PostgreSQL Replication
Summary table
Replication type | Synchronous | Asynchronous |
---|---|---|
Writing transaction | Send to reader, reader confirms, then transaction ends | Transaction ends, then send to reader |
Writing transaction latency | Higher | Unaffected |
High load on reader | Increases writing transaction latency on writer | Doesn't influence writer |
Reader consistency | ACID | Eventual consistency |
When to use reader | All read-only queries | Only those read-only queries that allow for eventual consistency |
PostgreSQL documentation | Synchronous replication | Hot standby; replication |
RMB documentation | Read and write database instances setup | to do |
AWS and reader queries | not supported | supported |
Introduction
A PostgreSQL instance can be replicated so that there exists one write instance (also called the primary) and one ore more read instances (called the replicas).
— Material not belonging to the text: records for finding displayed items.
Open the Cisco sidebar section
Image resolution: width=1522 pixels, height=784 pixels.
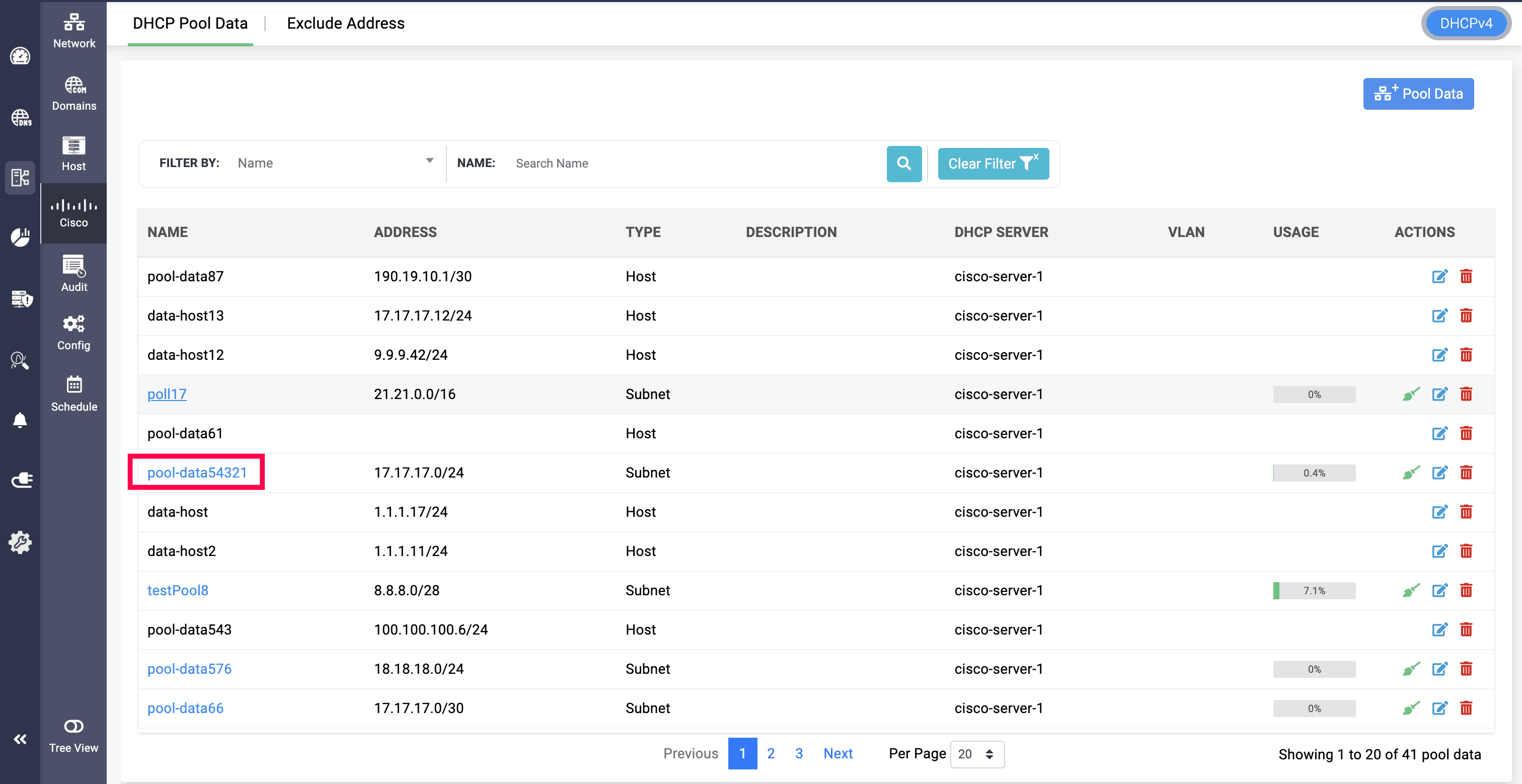pyautogui.click(x=73, y=213)
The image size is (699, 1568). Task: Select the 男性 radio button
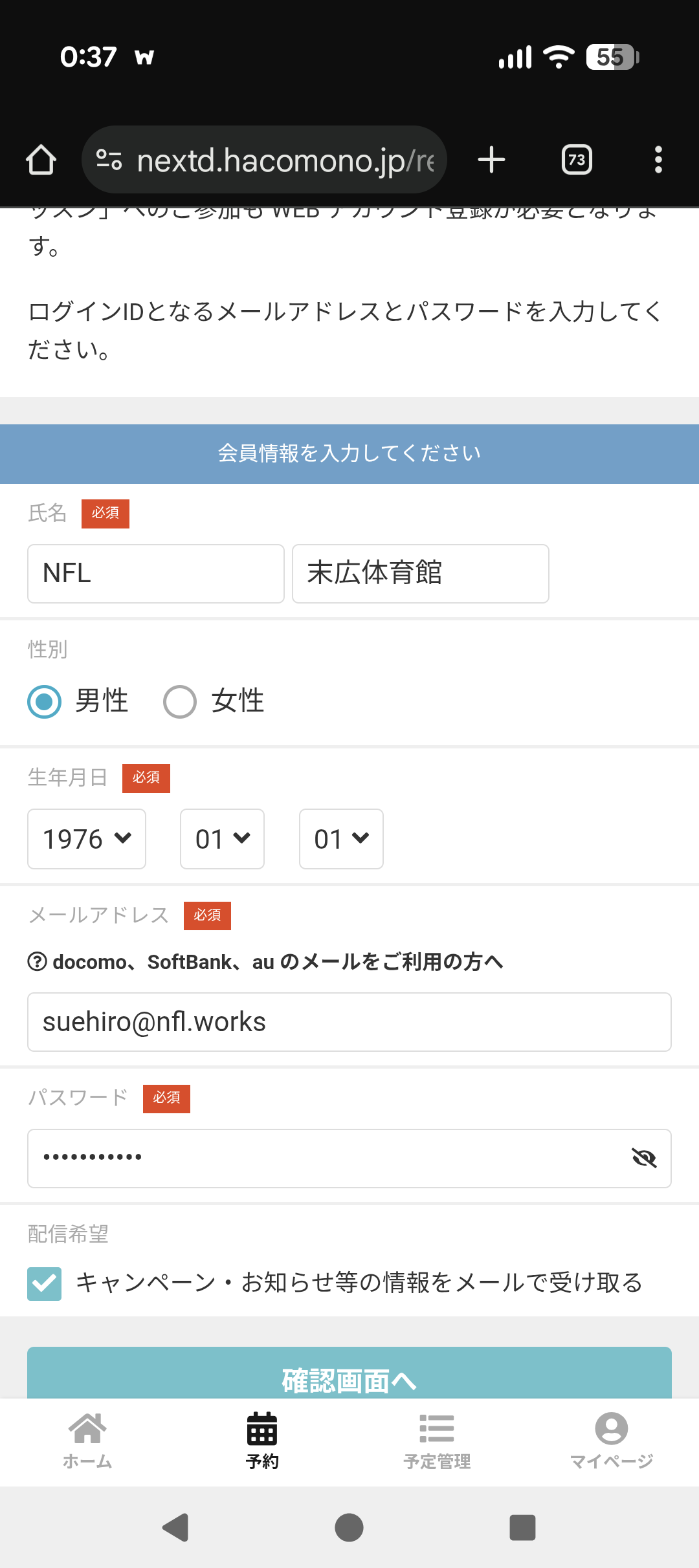(x=45, y=702)
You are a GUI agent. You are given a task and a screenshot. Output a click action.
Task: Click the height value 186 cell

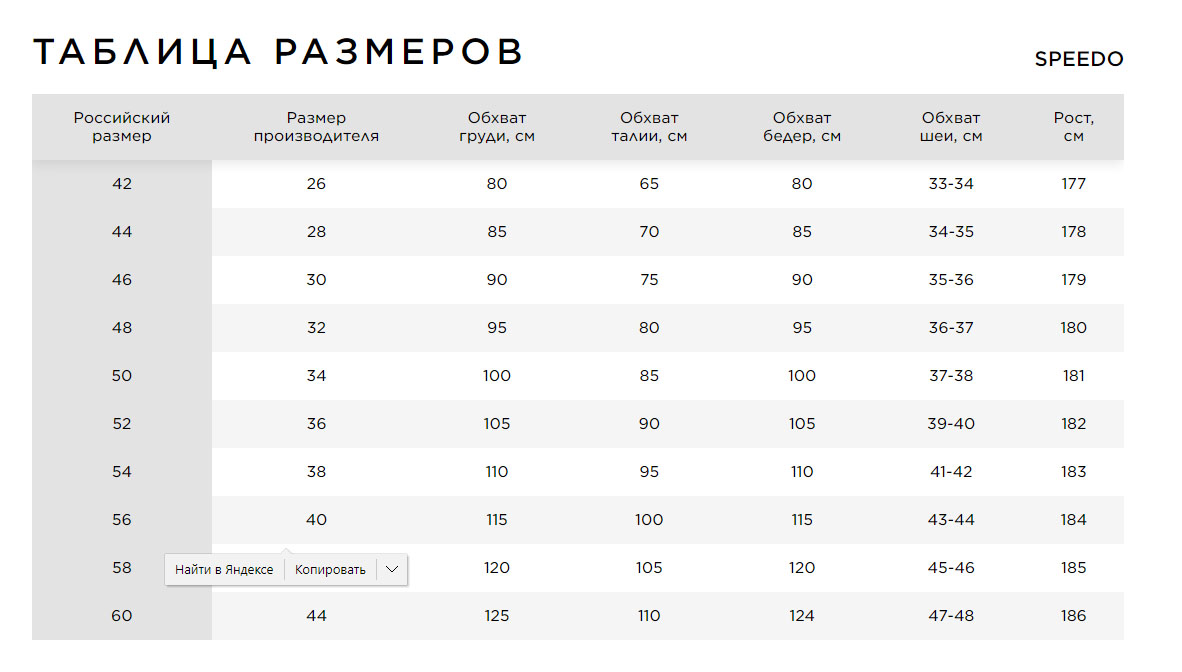pos(1074,616)
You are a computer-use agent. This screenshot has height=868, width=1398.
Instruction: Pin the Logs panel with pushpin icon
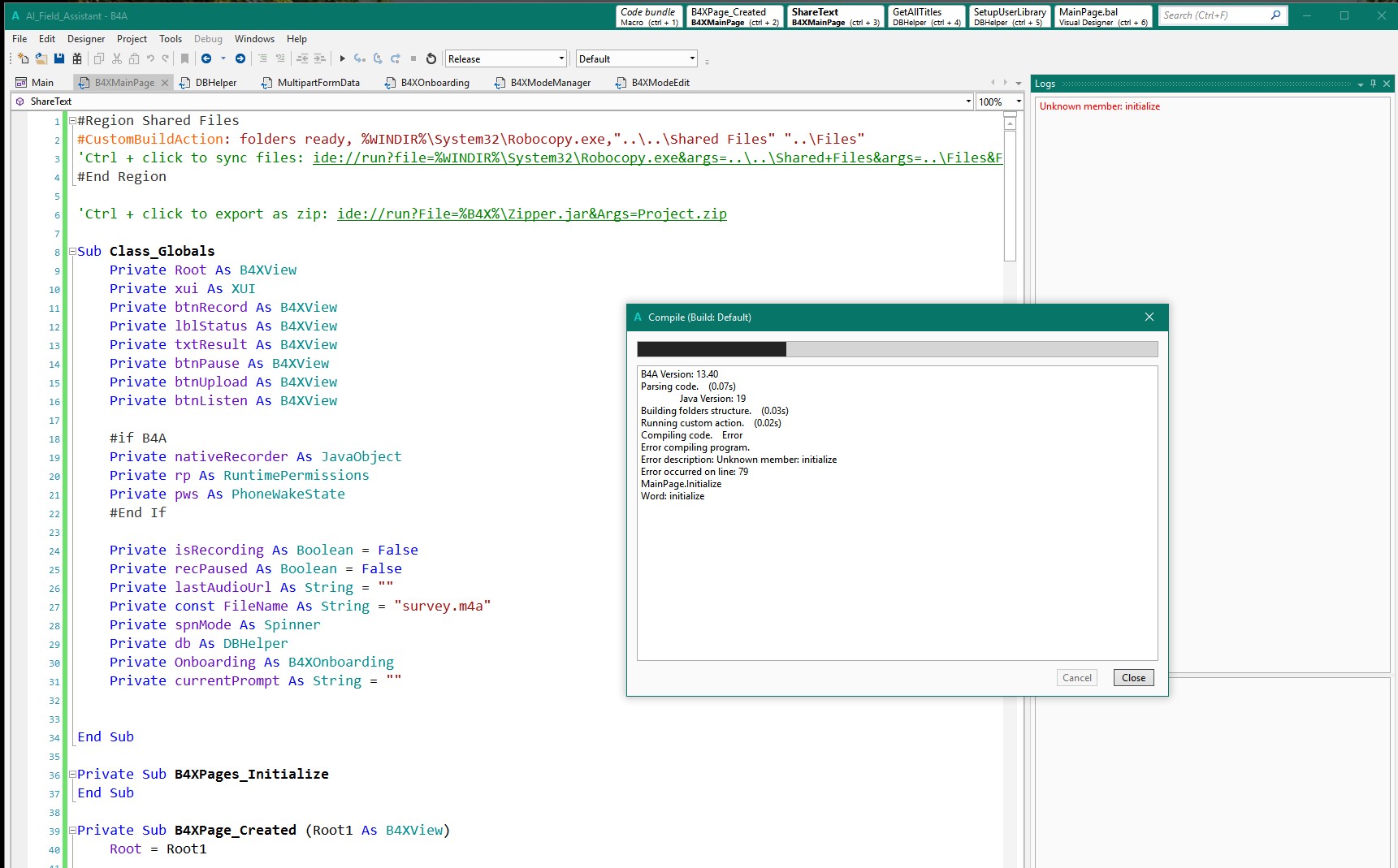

This can be used for high availability: If the writer fails, simply make one of the readers the new writer.
Replication can also been used for horizontal scaling: Read-only queries can be run on the reader instances to reduce the load on the writer. Usually more than 90 % of the load is from read-only queries.
This document discusses replication for read-only queries.
Writing transaction
If a transaction on the writer doesn't change any data, no replication is needed. This may happen if no record is affected, or if the transaction rolls back.
If data is changed, the change needs to be replicated to the readers.
For synchronous replication the writer sends the data to the readers, then the writer waits until all readers have replied with a confirmation that they have received the new data, and then ends the transaction and only then notifies the SQL client that the SQL transaction is completed.
For asynchronous replication the SQL client is immediately notified that the SQL transaction is completed, and then sends the data to the readers. The readers don't send any confirmation to the writer.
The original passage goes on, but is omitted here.